Given the fact that sexual reproduction in F. oxysporum has not been reported either in nature or laboratory conditions so far, the large amount of genetic diversity observed in many studies, demands more attention. Some known mechanisms in F. oxysporum such as parasexual recombination (Molnar et al., 1990) and mutations especially in the pathogenicity genes, resulting in the evolution of pathogenic races, can clarify the issue to some extent.
Mating type screening revealed that 3 isolates did not show a clear amplification pattern. Of the other 17 isolates, 15 isolates were MAT1-2 (260 bp) and 2 ones were MAT1-1(200 bp). The size of MAT1-1 and MAT1-2 amplicons confirmed the results of the study by Kerényi et al., (2004). Mating type idiomorphs in F. oxysporum populations have been reported by other researchers (Hirano and Arie, 2009; Abo et al., 2005; Arie et al., 2000; Yun et al., 2000). Presence of both MAT1 idiomorphs along with the fairly high genetic diversity found in the population in the present study suggests the probability of sexual recombination.

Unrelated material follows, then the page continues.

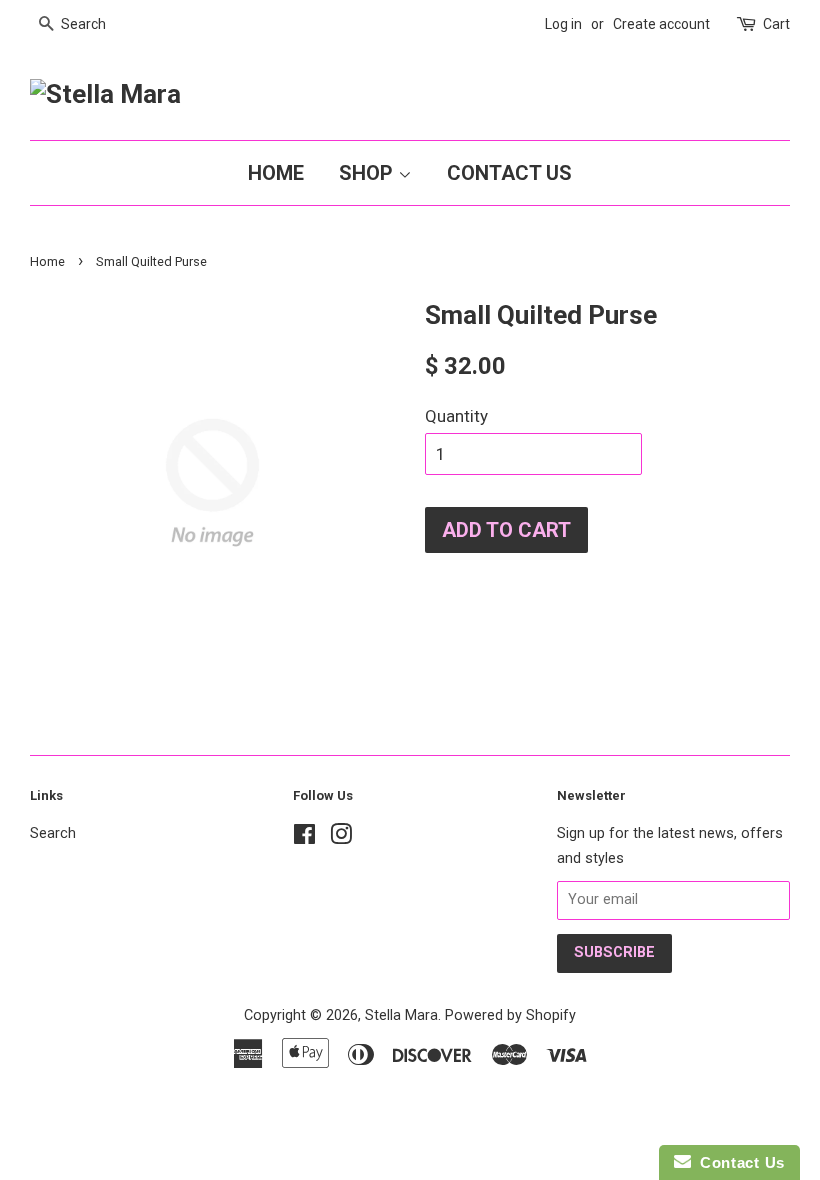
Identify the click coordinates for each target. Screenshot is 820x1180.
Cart (776, 24)
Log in (563, 24)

Comparing the findings of the present study, it can be concluded that: I) Both RAPD analysis and VCGs assays revealed a large degree of genetic diversity. This result confirmed the report of Woo et al., (1996) and Namvar Hamzanlouyi et al., (2006). It appears that the RAPD marker could partially recognize the genetic relationship among the isolates in different VCGs. II) There was a partial correspondence between the results of the mating type assay and VCGs testing. Both isolates with MAT1-1 idiomorphs were grouped in VCG1 along with 3 MAT1-2 isolates. III) The identified fingerprint groups could partially differentiate among the isolates of different geographical regions. All the 8 members of fingerprint group A originated from Karaj. Also, the 2 isolates in group I were related to Karaj. However, all the isolates with the same origin could not be placed in the same fingerprint groups. Also, the known VCGs differentiated among the isolates of different geographical regions partially. Possibly, vicinity of the regions has provided an opportunity for distribution of common genetic materials (isolates in the same VCG) to different geographical regions.
There may be a direct relationship between the existence of both mating type idiomorphs and the large amount of genetic diversity among the isolates. In order to help clarify the dynamics of the fungus in the country, further investigations on the presence of MAT idiomorphs in F. oxysporum populations in various regions of the country are recommended.
This research was supported by a grant from the University of Tehran. Authors would like to thank Mr. Amin Khaki, Mr. Dorri, Mr. Ahmadvand and Mr. Ghaffari for their assistance in providing the common bean cultivars and scientific data.